__Document segment__:
There are some odd lines of code that I would like to see better inline comments explaining what is going on. In npsol.c around lines 330 I see "// For memory allocation purposes, nlinwid > 0" and then again for nlnwid. I don't understand why nlinwid and nlnwid are assigned to 1 for non-positive values of nclin and ncnln. Also, a little further down on line 373, there's the line: for(; k < n+nclin; k++). Is this the correct thing to do if nclin is negative?

Reporter: 
Created: 
Wed, 09/23/2009 - 15:18
Updated: 
Wed, 10/07/2009 - 17:09

Comments

In r839, I clarified the inline documentation a little, and enforced the (theoretically true anyway) constraint that nclin and ncnln are non-negative.

nlnwid and nlinwid are place-holders that indicate the number of rows in arrays A and J, which are working space for NPSOL, as well as the upper and lower boundary sets. They're specified to be at least 1, because the objects whose sizes they help to specify are required to be non-zero. (See the NPSOL manual under the section on subroutine npsol.)

Line 373 begins a loop to specify bounds for linear constraints. If nclin is non-positive (that is, there are no linear constraints), the loop content is skipped. This is intentional.

Automatically closed -- issue fixed for 2 weeks with no activity.

__Work instructions__:
• a. From the npsol.c issue report, return the passage starting at "Line 373 begins" and ending at "with no activity.", copied word for word.
• b. Answer these questions using the npsol.c issue report:
(i) In which revision was the inline documentation clarified?
(ii) On what date and at what time was the report created?
(iii) What happens to the loop content at line 373 when nclin is non-positive?

__Provided material__:

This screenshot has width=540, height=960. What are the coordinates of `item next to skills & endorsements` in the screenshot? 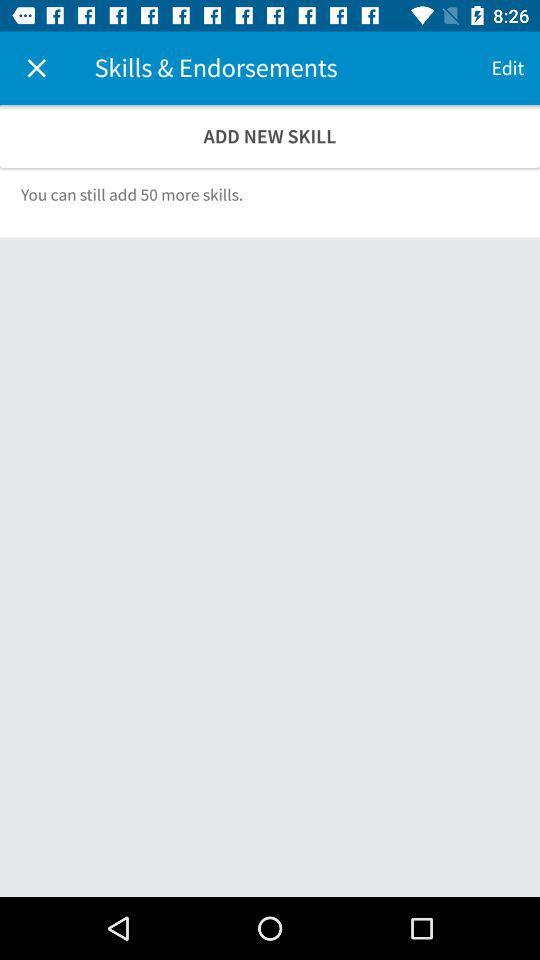 It's located at (36, 68).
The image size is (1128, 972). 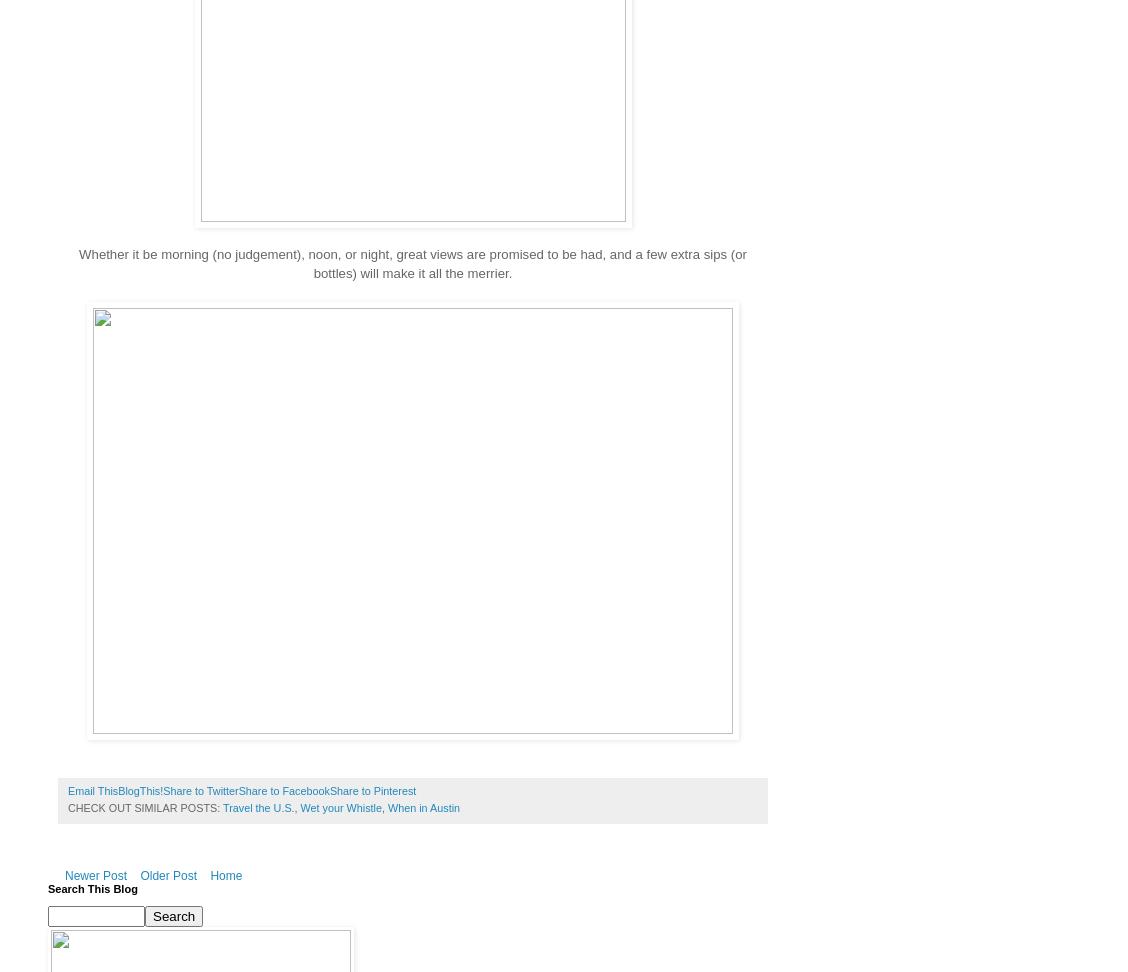 I want to click on 'Email This', so click(x=92, y=790).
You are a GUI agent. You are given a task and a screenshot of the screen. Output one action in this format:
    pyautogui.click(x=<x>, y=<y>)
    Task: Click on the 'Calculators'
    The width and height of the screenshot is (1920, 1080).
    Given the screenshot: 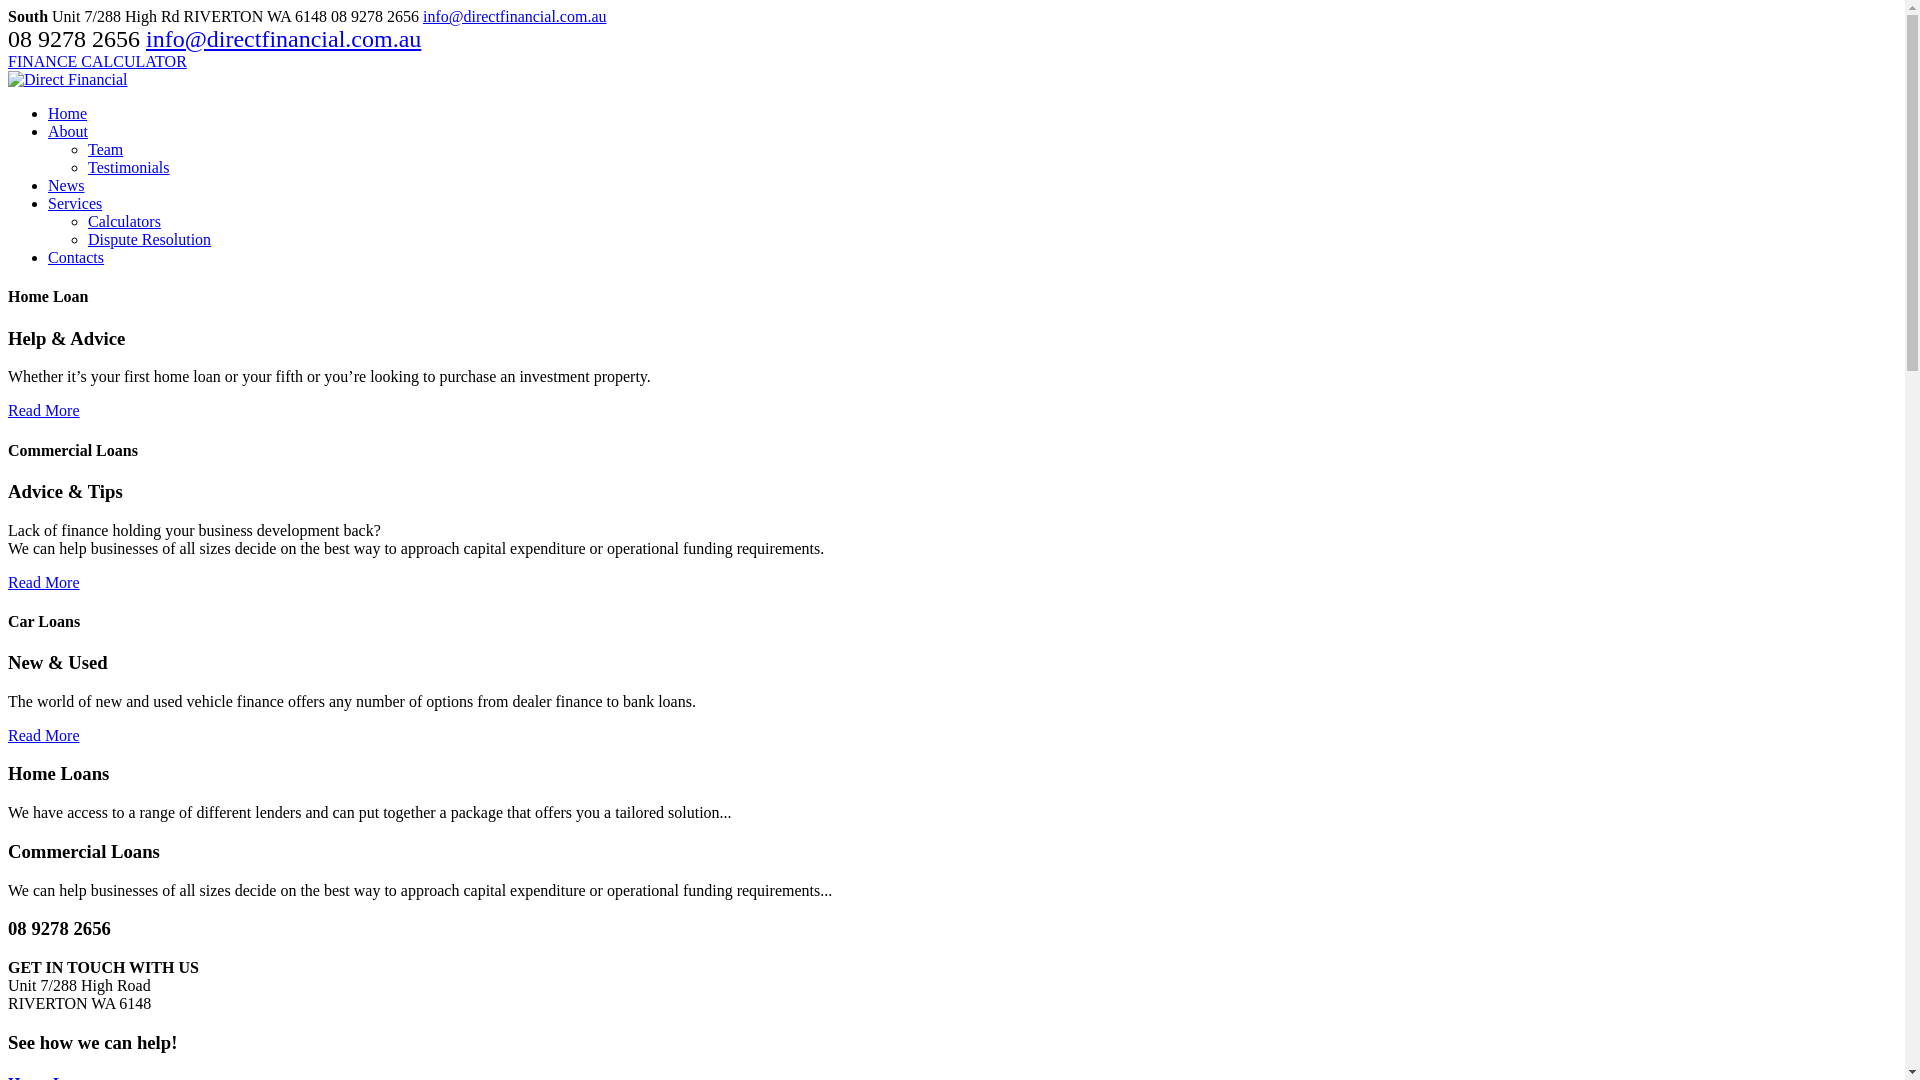 What is the action you would take?
    pyautogui.click(x=123, y=221)
    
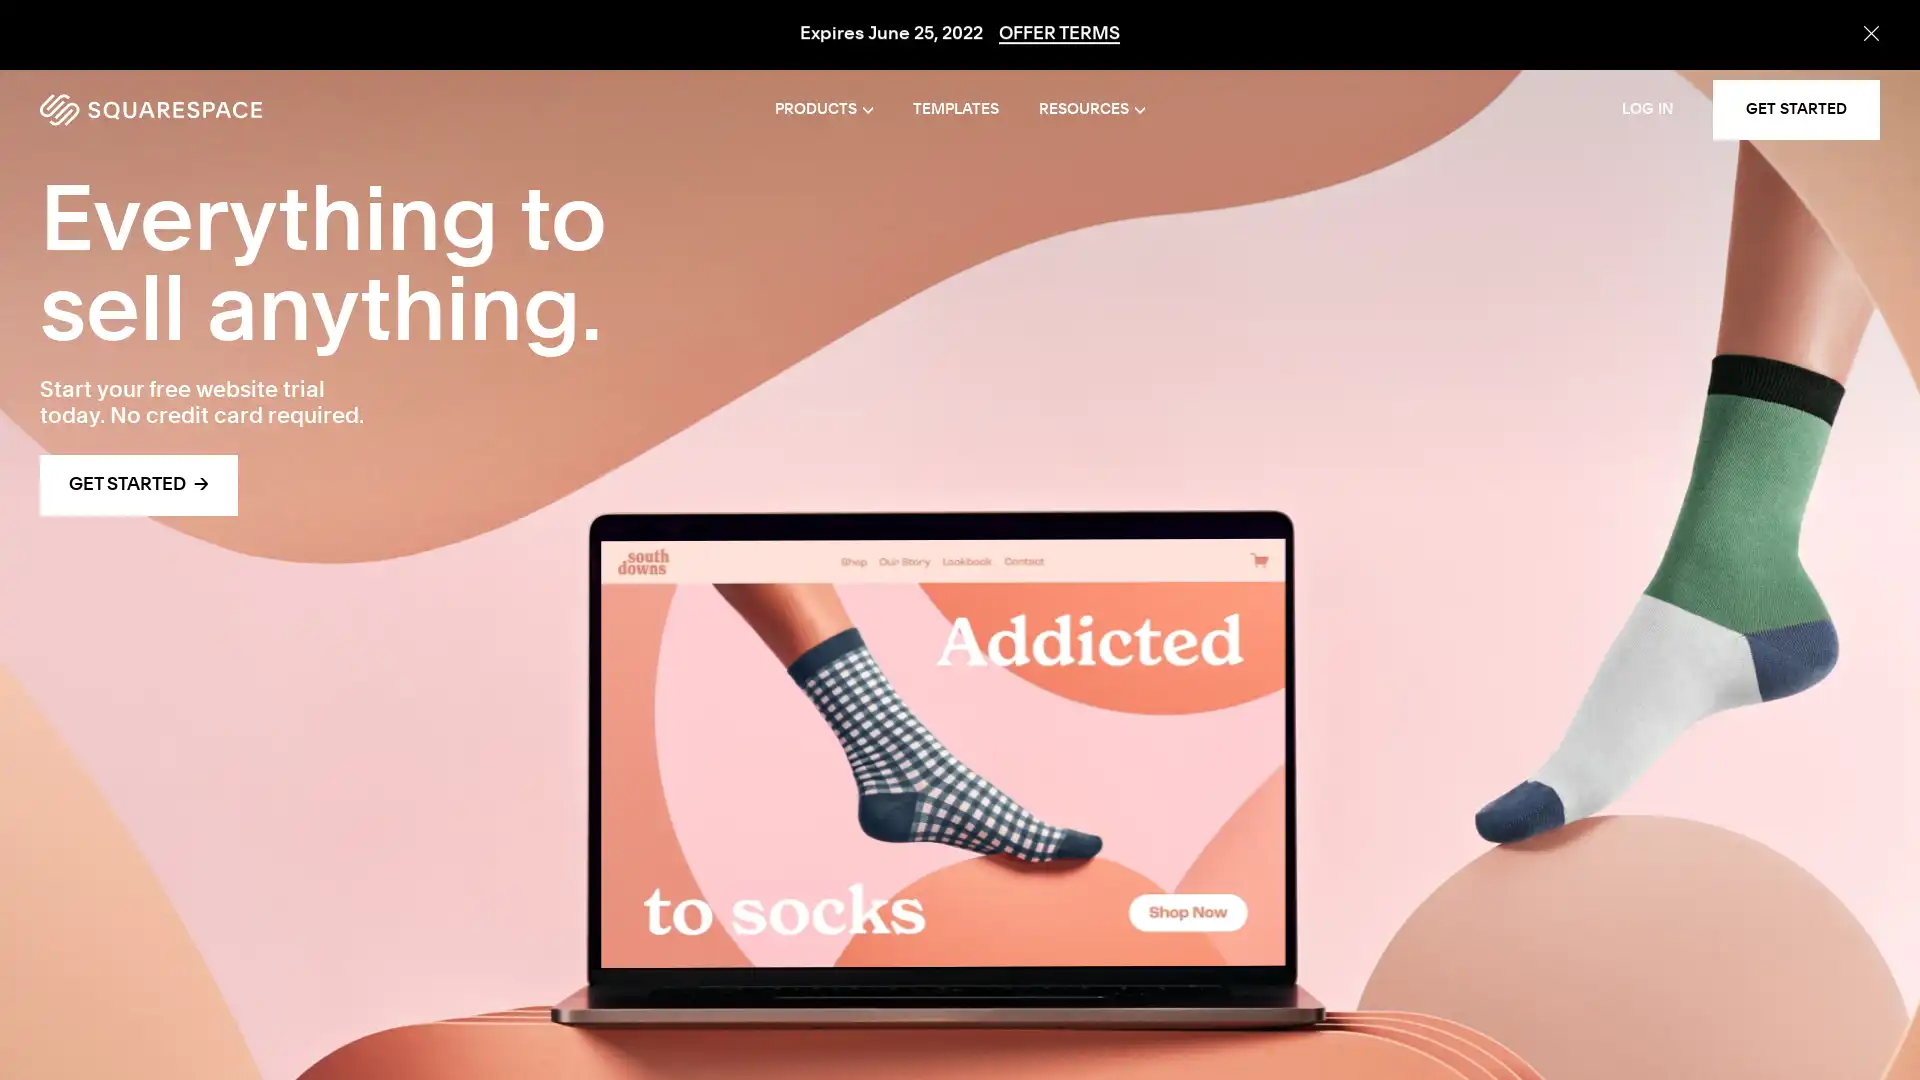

__In response__:
• a.
Line 373 begins a loop to specify bounds for linear constraints. If nclin is non-positive (that is, there are no linear constraints), the loop content is skipped. This is intentional.

Automatically closed -- issue fixed for 2 weeks with no activity.

• b.
(i) r839
(ii) Wed, 09/23/2009 - 15:18
(iii) It is skipped.